“You need to see a Healer, witch-child.”
“I am a Healer.”
And a Black Widow and a Queen. One of the three witches in all of Kaeleer who had a triple gift.
“Then I need an accurate list of your injuries.” Jaenelle was his adopted daughter; Daemon was his son. More than that, he had been her Steward. This wouldn’t be comfortable for either of them, but they were going to have this conversation. “Before you try to shrug this off because you’d rather not be frank with me, you should keep in mind that whatever broke in Daemon last night may stay broken unless it’s fixed in a hurry, and if it stays broken, your husband may not be able to do more than imagine making love to you again.”
“Does he really know what happened last night?”
Saetan frowned. “I had the impression he explained some of this to you.”
“Yes, he did.” Jaenelle studied him for a moment, then pushed back the sleeves of her robe and held out her wrists.
Ugly bruises. His own wrists ached in sympathy.
“That’s the worst of it,” Jaenelle said, smoothing the sleeves back down. “There are a few other bruises from love bites, but considering where they’re located, I’m not going to show you.”
On the basis of Daemon’s fears, he’d been prepared for something far more serious, and he found himself comforted by Jaenelle’s tone of amused snippiness.
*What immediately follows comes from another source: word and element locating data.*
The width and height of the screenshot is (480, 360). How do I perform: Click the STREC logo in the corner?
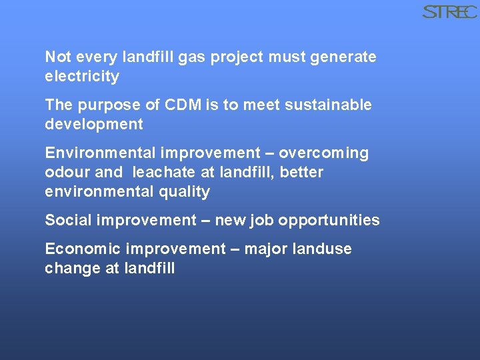coord(449,12)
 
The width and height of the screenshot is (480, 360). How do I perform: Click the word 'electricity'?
coord(82,77)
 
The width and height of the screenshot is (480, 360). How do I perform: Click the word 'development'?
coord(94,125)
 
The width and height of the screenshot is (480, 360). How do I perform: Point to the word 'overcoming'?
coord(323,154)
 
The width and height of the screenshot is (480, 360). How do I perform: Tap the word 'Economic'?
coord(83,249)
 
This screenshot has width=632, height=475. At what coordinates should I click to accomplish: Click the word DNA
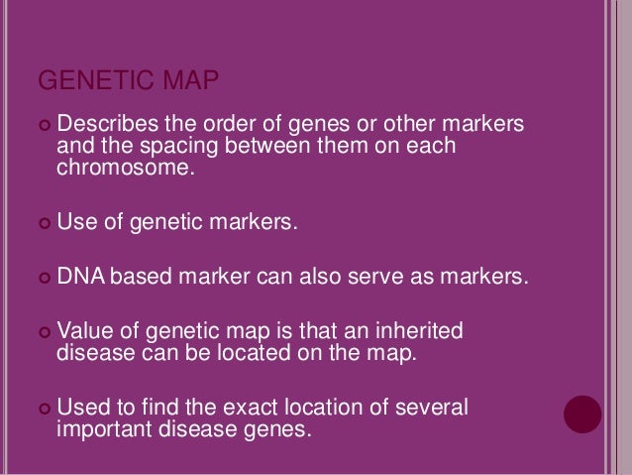click(79, 274)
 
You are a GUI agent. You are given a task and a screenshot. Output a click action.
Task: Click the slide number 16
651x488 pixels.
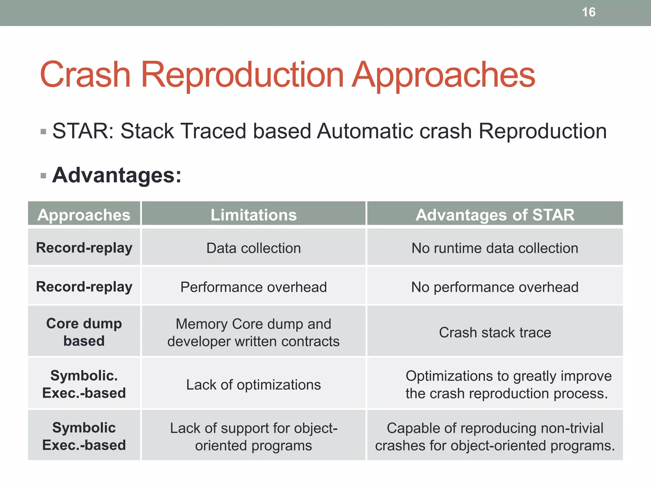pos(588,12)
“I’m a bit sore, but that has to do with quantity, not his temper, and at any other time, he’d be smugly sympathetic about that,” Jaenelle continued. “And between the exercise I got with Nighthawk and Daemon, my thighs are sore enough that I’m not interested in riding anything for a couple of days.”
Saetan gave in to the smile tugging his lips. “That’s it?”
His smile faded. Couldn’t be all of it. “He scared you. That’s the sticking point for him. He scared you.”
“Yes, he did,” Jaenelle replied quietly. “He didn’t know who I was, Saetan. He didn’t know where he was. He was caught in some twisting memory, and when I realized that, I also realized that if he really tried to hurt me, I was going to have to hurt him, because he would be able to live with a physical injury much easier than he could live with the knowledge that he’d done more than give me a couple of unintentional bruises.”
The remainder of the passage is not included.